Saturday, July 11, 2015

A mother of daughters

It is now mid-summer and we are in full-on-summer-mode. We are slow to get out of our pj's in the morning, unless we have to get to swim practice. We play more than work, just a bit. We get out the pool every other week (weather permitting). We enjoy bubbles on the porch, chalk on the driveway and sandy hands from the sandbox. Today, something happened that made me feel really important. I know that my girls and I bond all of the time for the sheer amount of time we spend together. But, interestingly, I don't realize the depth of that bond until we are separated. I'm noticing as they grow, how this bond grows so deep emotionally. Caitlin, being the eldest, is connected to me in a way that is hard to explain. I missed her when I was away for a baby shower this morning. And when she was all set to head out on a daddy-daughter movie outing, she burst into tears saying she really wanted to go see the movie with mommy and she just hadn't seen me much today.

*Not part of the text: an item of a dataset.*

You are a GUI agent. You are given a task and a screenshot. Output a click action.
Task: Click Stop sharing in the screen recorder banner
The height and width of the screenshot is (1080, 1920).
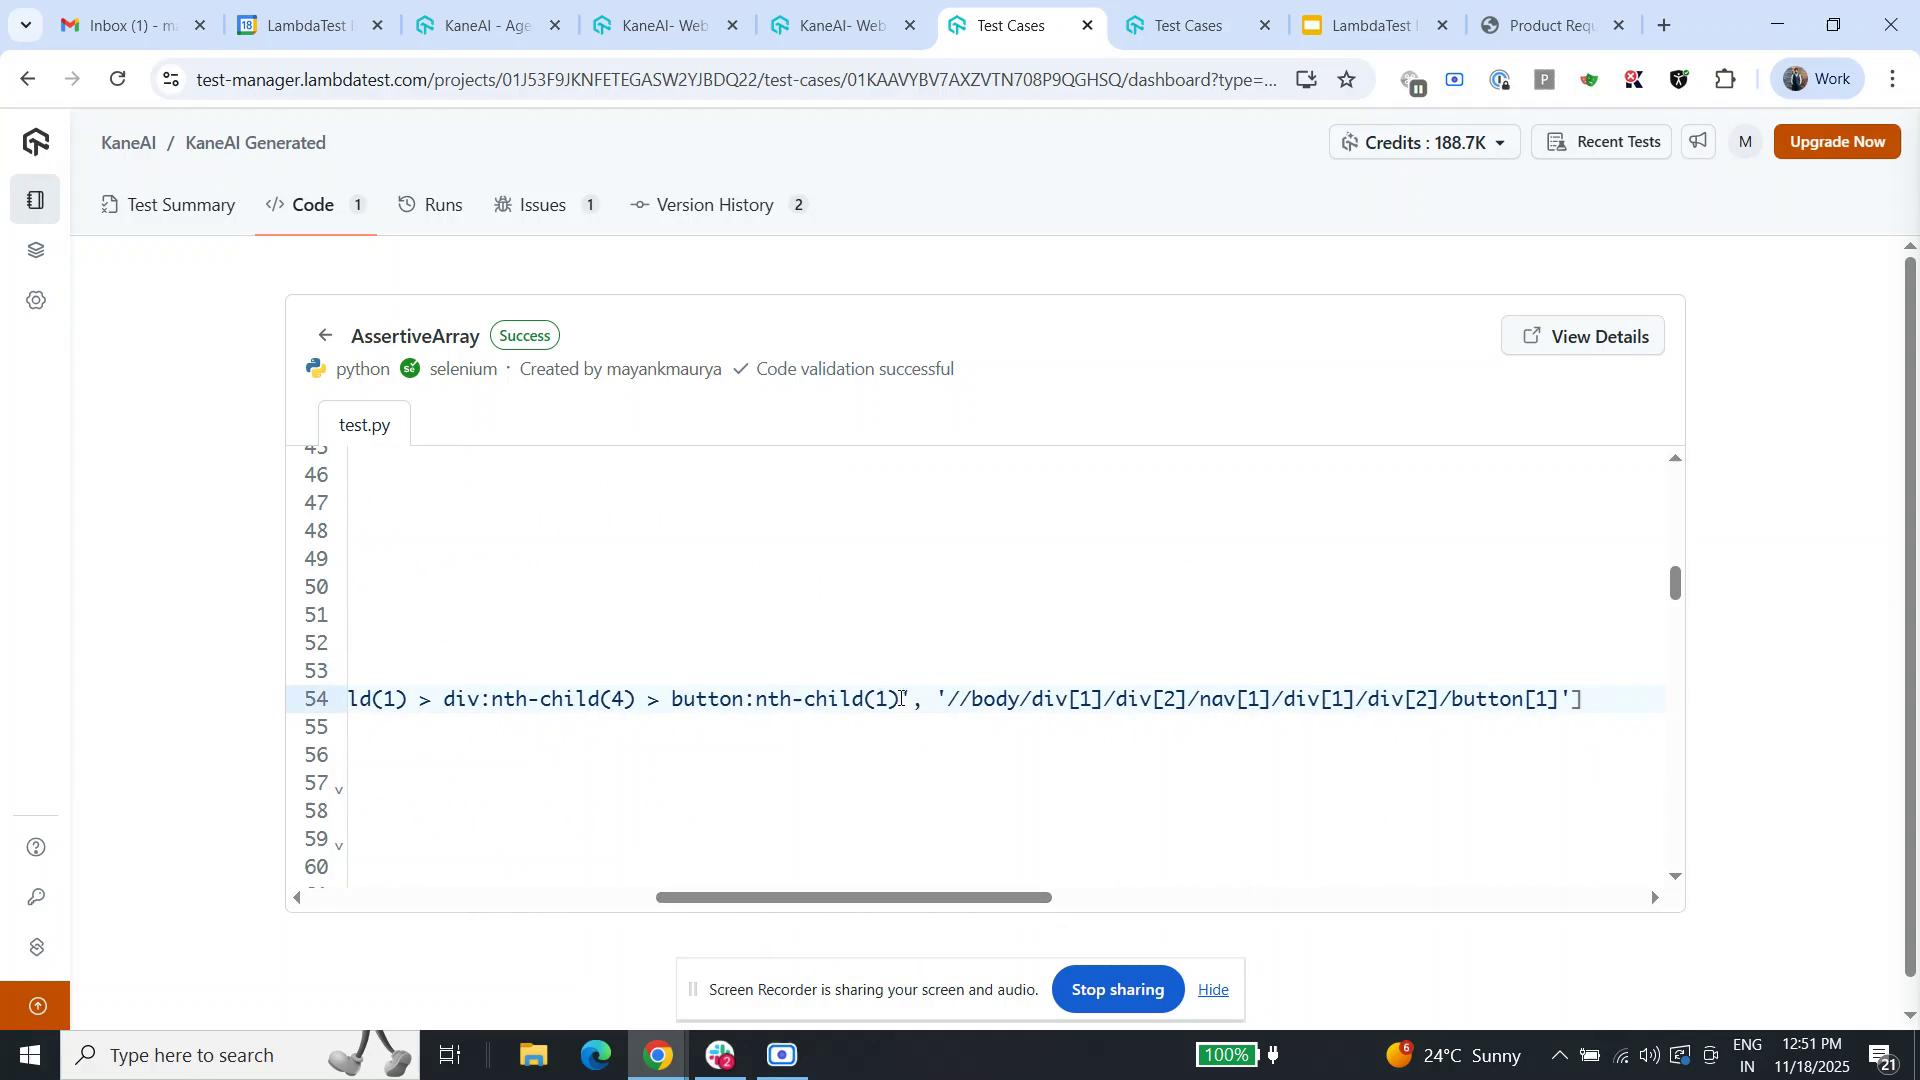[1117, 989]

Oh, how that tugged at my heart. It made me feel so important to her. It made me realize that I remember all of the emotional highs and lows of our days much more vividly than she does. She just knows that she loves me and that sometimes we get grumpy with each other. I think moms play such an important role in nurturing emotional growth. And sometimes, you just want your mom. I won't lie, it felt so special to be wanted. And my saintly husband whisked us off and happily scooped up the baby assuring me that he'd attempt to get some dinner made by the time we were home. We came home to a great taco spread, it was wonderful. I feel so undeserving of the three sweet people in my life. They fill our home with joy and I thank God for them.